I’ve feared loss of verbal connection/meaning ever since I sustained a severe concussion as a child, falling off the back of my sister’s bike in the 1960s. (I was seven!)

Though quite gregarious (if not overly garrulous), I am at heart, a lobo – lone wolf. I write mostly in solitude, up in my small studio/cubicle. My primary strength, truth be told, is my mind — and its concomitant singleness of purpose. Since ‘rounding the bend’ of my 60-year commemoration. I have found crossword puzzles and the televised “Jeopardy!” game are proven brain savers.

With my beloved cheering me on, and tossing in occasional gems such as ‘Baja’ California, or RBI (“a baseball stat”), we steamroller thru the less challenging “olios” of words — mostly but not entirely in English. (Alternate example “Heidelberg host: HERR.”) I use certain chains of mnemonic phrases to prod my conscious mini-buttons into digging up a name or neologism just out of reach.

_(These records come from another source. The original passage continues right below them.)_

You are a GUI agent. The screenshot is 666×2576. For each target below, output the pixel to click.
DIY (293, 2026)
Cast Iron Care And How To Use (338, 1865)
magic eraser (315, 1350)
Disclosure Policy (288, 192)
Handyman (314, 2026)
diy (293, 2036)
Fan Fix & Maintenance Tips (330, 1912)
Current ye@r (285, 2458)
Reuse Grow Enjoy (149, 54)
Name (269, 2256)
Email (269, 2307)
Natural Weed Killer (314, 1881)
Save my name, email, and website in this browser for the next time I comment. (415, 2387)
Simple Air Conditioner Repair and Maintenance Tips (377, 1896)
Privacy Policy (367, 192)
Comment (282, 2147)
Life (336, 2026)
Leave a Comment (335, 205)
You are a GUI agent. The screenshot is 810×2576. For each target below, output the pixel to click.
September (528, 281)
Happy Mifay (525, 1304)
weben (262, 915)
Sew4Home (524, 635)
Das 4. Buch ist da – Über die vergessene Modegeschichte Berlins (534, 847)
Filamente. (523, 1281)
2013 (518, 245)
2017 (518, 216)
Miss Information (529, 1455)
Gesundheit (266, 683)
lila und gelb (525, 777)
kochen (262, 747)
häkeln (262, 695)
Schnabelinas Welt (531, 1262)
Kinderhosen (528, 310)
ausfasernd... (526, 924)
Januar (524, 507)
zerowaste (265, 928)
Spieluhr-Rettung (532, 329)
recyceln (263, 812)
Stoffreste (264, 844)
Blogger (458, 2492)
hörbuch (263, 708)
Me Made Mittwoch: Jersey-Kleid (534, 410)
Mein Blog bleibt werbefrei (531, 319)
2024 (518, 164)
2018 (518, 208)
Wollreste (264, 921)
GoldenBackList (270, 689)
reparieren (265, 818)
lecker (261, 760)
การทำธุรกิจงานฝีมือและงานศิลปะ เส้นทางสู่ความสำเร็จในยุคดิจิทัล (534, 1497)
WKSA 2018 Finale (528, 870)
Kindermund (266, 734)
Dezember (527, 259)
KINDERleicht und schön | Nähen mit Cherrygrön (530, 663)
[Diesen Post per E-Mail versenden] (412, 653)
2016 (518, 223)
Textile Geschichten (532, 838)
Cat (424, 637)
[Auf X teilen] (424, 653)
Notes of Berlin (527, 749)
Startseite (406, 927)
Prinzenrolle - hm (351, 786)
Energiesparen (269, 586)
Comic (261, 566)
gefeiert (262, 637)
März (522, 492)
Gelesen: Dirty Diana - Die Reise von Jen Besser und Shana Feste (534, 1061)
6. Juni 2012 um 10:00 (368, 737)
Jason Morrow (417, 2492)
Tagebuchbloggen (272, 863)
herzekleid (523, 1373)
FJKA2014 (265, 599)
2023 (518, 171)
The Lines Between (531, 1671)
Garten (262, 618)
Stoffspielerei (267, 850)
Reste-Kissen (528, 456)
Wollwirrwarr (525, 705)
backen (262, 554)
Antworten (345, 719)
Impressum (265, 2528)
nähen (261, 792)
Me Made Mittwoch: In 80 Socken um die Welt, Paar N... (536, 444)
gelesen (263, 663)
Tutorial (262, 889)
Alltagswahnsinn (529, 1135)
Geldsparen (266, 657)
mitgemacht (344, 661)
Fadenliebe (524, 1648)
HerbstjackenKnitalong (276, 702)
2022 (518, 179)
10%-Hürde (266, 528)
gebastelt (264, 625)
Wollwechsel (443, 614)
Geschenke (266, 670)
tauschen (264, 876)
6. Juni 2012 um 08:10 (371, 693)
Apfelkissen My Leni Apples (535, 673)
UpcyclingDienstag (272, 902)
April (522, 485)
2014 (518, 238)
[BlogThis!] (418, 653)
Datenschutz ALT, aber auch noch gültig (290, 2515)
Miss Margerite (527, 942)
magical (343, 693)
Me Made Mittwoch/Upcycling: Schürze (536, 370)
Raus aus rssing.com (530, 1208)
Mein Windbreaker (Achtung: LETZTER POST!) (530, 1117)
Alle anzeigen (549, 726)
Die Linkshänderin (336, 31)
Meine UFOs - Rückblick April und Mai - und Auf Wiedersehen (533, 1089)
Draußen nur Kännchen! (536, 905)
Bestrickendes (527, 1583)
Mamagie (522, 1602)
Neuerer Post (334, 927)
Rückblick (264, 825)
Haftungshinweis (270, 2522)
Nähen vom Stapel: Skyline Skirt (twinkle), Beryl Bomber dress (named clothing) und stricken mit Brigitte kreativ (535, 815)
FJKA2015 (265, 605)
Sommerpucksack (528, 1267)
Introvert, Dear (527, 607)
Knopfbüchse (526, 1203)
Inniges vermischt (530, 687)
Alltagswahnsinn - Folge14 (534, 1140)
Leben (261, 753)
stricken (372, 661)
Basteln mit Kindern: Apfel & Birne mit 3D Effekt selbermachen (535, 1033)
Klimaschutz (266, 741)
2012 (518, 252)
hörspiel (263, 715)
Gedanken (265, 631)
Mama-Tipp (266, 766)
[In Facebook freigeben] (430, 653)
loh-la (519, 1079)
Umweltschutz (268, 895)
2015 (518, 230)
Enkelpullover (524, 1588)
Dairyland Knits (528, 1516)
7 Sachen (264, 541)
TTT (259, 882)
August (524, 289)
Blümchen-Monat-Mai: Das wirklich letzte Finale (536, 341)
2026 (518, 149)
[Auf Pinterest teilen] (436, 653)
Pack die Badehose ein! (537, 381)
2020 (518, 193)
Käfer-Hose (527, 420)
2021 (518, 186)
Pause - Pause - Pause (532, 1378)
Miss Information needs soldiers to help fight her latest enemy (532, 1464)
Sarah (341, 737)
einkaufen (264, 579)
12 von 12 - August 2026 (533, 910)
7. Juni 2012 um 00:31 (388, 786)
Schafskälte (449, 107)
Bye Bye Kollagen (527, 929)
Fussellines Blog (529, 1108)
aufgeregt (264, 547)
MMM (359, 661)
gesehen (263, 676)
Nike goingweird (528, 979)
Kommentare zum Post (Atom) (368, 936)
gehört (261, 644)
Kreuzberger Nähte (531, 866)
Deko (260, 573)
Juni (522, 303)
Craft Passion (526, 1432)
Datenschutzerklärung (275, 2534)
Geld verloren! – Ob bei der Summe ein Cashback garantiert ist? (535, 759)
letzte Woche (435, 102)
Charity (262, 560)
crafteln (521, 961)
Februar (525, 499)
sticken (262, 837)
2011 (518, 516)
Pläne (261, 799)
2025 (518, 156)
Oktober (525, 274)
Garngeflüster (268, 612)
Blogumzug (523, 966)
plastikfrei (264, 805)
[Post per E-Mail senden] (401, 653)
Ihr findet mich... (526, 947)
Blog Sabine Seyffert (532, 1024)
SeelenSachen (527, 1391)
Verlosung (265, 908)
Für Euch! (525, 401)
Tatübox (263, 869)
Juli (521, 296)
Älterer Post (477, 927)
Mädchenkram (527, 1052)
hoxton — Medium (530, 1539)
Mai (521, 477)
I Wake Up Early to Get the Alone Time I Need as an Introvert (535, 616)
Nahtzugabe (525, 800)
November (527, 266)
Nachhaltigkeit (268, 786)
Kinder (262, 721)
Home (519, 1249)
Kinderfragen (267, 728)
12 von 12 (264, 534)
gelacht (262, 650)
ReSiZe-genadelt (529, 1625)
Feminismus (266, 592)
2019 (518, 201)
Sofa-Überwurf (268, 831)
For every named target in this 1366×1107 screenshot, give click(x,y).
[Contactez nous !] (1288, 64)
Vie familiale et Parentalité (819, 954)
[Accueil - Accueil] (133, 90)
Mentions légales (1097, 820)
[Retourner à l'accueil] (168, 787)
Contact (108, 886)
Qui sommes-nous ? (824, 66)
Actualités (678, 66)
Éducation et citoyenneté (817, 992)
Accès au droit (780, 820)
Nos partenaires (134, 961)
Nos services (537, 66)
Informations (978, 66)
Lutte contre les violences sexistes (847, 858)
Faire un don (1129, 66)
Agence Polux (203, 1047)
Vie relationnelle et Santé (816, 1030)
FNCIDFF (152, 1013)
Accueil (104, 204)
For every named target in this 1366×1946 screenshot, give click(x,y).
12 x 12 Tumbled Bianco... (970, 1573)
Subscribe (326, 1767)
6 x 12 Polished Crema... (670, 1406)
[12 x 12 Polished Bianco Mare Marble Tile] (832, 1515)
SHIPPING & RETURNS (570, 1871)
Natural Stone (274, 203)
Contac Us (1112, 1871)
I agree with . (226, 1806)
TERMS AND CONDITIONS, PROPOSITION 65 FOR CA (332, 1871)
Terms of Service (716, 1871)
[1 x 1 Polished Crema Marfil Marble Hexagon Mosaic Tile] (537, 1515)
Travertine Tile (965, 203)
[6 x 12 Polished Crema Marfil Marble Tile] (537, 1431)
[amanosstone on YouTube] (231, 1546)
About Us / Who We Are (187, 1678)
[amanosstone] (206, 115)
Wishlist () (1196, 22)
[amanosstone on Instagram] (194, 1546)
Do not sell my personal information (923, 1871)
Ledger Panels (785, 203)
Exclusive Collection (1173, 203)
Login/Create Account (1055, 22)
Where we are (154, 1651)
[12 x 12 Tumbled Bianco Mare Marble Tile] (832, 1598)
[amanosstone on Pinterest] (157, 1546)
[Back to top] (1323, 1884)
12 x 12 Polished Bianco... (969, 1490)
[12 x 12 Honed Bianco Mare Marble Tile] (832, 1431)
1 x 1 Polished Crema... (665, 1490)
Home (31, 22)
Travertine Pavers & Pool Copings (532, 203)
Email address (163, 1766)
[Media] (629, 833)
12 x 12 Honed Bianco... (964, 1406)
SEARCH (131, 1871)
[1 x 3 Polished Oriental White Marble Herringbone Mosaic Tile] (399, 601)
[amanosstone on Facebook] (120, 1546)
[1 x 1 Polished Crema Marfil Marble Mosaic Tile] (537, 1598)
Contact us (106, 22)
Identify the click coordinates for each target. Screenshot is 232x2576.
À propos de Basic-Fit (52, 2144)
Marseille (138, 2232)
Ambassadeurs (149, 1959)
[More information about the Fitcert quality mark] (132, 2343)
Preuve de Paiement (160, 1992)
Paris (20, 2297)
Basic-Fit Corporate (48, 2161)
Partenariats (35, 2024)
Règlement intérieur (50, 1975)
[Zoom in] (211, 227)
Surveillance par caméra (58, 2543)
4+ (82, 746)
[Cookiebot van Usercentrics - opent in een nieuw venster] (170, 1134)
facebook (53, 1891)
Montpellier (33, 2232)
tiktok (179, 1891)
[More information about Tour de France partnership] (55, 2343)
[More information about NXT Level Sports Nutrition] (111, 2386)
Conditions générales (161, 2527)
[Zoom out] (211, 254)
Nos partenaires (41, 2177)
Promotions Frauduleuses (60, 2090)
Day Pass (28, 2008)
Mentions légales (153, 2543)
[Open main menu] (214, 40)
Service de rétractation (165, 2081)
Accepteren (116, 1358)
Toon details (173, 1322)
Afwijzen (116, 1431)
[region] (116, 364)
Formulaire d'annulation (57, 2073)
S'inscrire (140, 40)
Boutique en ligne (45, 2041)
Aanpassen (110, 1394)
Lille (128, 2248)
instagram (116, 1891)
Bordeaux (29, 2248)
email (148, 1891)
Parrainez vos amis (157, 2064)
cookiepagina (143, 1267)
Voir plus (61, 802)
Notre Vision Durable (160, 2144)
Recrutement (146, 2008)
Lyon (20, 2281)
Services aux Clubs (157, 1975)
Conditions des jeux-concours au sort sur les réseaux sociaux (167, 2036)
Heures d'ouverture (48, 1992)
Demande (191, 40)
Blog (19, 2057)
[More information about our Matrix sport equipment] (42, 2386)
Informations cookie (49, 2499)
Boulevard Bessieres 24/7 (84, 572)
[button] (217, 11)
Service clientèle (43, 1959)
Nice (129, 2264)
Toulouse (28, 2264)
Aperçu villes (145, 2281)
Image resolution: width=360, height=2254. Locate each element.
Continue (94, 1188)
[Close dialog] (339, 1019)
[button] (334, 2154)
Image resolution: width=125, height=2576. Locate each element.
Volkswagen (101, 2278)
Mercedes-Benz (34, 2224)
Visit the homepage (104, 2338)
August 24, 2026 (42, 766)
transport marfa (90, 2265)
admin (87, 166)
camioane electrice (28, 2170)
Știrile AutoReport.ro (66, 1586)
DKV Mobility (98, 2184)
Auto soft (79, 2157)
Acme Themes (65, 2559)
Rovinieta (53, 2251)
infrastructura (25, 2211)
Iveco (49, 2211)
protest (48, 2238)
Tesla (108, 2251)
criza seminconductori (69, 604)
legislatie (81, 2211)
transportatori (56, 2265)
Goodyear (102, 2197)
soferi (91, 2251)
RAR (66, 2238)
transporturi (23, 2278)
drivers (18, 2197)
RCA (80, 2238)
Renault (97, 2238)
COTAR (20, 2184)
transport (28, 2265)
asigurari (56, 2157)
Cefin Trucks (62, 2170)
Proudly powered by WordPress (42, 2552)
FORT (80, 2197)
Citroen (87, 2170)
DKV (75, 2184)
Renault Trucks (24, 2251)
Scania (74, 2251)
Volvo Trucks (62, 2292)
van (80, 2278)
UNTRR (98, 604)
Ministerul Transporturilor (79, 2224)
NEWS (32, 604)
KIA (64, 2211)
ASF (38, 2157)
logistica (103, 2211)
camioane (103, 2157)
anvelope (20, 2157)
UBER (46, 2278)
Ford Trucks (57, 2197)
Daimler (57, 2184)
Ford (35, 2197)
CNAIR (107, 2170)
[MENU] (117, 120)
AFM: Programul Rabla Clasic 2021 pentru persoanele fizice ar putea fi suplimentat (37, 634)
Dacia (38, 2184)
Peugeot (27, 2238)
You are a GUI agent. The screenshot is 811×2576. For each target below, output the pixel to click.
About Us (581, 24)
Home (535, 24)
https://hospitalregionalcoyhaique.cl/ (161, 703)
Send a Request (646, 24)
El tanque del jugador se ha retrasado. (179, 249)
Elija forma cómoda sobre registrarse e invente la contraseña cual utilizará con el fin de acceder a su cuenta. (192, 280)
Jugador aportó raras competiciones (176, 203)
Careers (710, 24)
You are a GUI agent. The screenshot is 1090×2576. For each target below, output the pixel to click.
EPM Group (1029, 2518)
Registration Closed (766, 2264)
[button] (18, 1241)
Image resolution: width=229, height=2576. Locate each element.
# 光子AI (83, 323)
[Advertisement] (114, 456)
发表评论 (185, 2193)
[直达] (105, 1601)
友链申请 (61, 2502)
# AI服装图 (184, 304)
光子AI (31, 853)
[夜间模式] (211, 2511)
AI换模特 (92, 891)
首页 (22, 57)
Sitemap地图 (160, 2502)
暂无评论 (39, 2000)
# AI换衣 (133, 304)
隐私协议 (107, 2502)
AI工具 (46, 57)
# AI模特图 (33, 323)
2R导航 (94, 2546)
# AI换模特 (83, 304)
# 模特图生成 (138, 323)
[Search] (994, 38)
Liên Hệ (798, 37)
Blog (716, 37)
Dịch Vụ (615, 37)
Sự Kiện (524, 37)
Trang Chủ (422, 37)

This arduous (but ultimately rewarding) process reminds me of yet another mnemonic trope: Jeff Fahey as Jobe Smith, “The Lawnmower Man,” in the long-neglected Stephen King knock-off film. (King sued because the movie was marketed as being adapted from his writing, but there were few similarities.) In the movie, possessed with new-found cerebral circuitry, Jobe surfs a vast honeycomb screen of tempting possibility, again and again the demonic red buzzer flashes “access denied” ‘til finally, in a woosh, he gains the precious “access granted” button, key to all limitless wisdom!

Happily, despite a few lesser head blows, I have not sustained any appreciable loss.